How SREWorks Transforms Image Building with Cloud‑Native CI/CD and Kaniko

Background

In application operations, CI/CD has evolved into three core stages—Continuous Integration, Continuous Delivery, and Continuous Deployment—to support increasingly complex large‑scale systems. CI still represents developers' automated development, testing, and merging, while CD splits into delivery and deployment, offering more operational flexibility in cloud‑native environments.

The delivery stage can be divided into three factual standards: the On‑Machine stage, the On‑Container stage, and the current On‑CloudNative stage.

SREWorks implements a cloud‑native solution for image building during continuous delivery: when building an image, it launches a Pod on demand to execute the task.

1.1 Development Stages

On‑Machine : delivery consists of compiled language packages such as JAR files.

On‑Container : container images become the final delivery artifact, eliminating language‑specific runtime dependencies.

On‑CloudNative : builds on the container stage, adding operational features to support container orchestration and other cloud‑native scenarios.

1.2 Cloud‑Native Continuous Delivery

Cloud‑native architecture imposes standardized requirements on traditional CI/CD. The goal is elastic building from a shared resource pool—launching a build Pod on demand and releasing it after completion, avoiding a permanently allocated build machine.

SREWorks identified four key characteristics for cloud‑native continuous delivery:

Resource Elasticity : request CPU and other resources from the pool as needed, improving utilization.

Security : execute build tasks dynamically with clear ownership and permission isolation.

No‑Ops : eliminate the need to manage dedicated build machines; the underlying cluster handles management.

Fast Delivery : the cluster schedules build containers, automatically avoids faulty nodes, and responds quickly to build requests.

2 Architecture Evolution

2.1 Docker Build Mechanism

Docker consists of a Client, Host, and Registry. The client communicates with the host via a C/S architecture. The host processes client requests and manages backend modules, while the Registry stores images. The docker build command triggers the Docker daemon on the host, which may pull base images from a remote registry and store the built image locally.

The Docker daemon requires root privileges, preventing it from running natively inside another container and creating challenges for cloud‑native image building.

2.2 Initial State: Docker out of K8S

Initially, image builds were performed on a machine outside the Kubernetes cluster (an ECS instance) by connecting directly to a Docker daemon. This approach suffered from poor security and low efficiency due to resource contention.

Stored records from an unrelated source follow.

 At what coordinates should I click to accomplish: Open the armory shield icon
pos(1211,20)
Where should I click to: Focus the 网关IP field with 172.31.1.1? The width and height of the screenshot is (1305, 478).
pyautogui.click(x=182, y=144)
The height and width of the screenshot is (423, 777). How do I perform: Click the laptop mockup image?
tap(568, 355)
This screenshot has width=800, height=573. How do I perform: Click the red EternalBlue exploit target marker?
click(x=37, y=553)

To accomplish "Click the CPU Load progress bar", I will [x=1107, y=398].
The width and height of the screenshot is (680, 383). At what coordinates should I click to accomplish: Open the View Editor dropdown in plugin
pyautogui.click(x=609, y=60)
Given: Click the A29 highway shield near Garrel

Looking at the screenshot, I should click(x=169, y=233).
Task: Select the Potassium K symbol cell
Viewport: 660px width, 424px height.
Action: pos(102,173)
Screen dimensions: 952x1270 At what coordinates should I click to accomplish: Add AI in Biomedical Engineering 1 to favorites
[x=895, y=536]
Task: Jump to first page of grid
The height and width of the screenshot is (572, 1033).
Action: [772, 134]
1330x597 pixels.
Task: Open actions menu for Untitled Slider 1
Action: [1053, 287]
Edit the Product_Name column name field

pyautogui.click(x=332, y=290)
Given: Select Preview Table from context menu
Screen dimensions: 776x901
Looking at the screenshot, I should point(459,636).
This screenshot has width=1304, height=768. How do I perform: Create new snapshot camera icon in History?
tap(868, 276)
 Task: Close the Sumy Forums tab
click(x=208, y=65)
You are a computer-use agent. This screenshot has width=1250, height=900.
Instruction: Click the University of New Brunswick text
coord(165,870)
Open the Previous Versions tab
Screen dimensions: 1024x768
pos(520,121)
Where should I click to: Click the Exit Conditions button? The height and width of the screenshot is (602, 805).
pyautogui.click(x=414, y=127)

2.3 Transition State: Docker out of Docker (DooD)

In the DooD model, each build Pod connects to the Docker daemon on the node to perform image builds, distributing tasks across nodes to avoid congestion. However, DooD incurs high implementation cost, security risks, and resource waste because each node must run a Docker daemon continuously.

2.4 Final State: Docker in Docker (DinD)

DinD runs the Docker daemon inside the build container itself, allowing on‑demand Pods to execute image builds and release resources after completion. This architecture provides:

Elastic builds managed by the cluster.

Secure, permission‑controlled build Pods.

Serverless execution without dedicated machines.

Rapid, scalable delivery.

3 Design and Implementation Based on Kaniko

Among container‑based image builders, Kaniko (an official Google open‑source solution) is the most popular and lightweight, executing Docker‑like build jobs without a privileged daemon. SREWorks adopted Kaniko for cloud‑native image building.

The AppManager service orchestrates build Pods via the Kubernetes API server. Key modules include:

Provider : handles client requests.

ComponentPackageTaskStateActionManager : monitors build task state changes and invokes appropriate handlers.

RunningState, FailureState, SuccessState : process tasks at different stages.

ComponentPackageBuilderService : performs the actual image build and Pod management.

The build workflow:

Decompose application components into container build tasks.

Start a build‑Pod informer.

Download source code and render Dockerfiles.

Generate and submit Pod YAML, then monitor Pod status.

When the Pod reaches a terminal state, generate the component package and clean up resources.

4 Design Reflections

Dynamic Dockerfile parameter rendering provides operational flexibility.

With CRI‑compatible runtimes, the DinD approach is more accurately described as DinC (Container‑in‑Container).

The elastic architecture applies even when delivery artifacts evolve beyond images.

Shared PVCs can deliver build tarballs, but lack of RWX support on some clusters disables this feature.

Build Pods remain preferred over Jobs due to lightweight nature and full control by AppManager.

5 Thoughts on Cloud‑Native Construction

Most modern cloud products are cloud‑native, embracing microservices, containers, continuous delivery, and DevOps. However, true cloud‑native practice must also achieve reusability, zero‑ops, and resource pooling. According to CNCF, cloud‑native technologies enable elastic, scalable applications across public, private, and hybrid clouds.

In the author's view, cloud‑native is a product‑capability‑driven best‑practice approach. Without a product focus, cloud‑native efforts lack meaning; with continuous iteration, they become the optimal path for building and operating applications.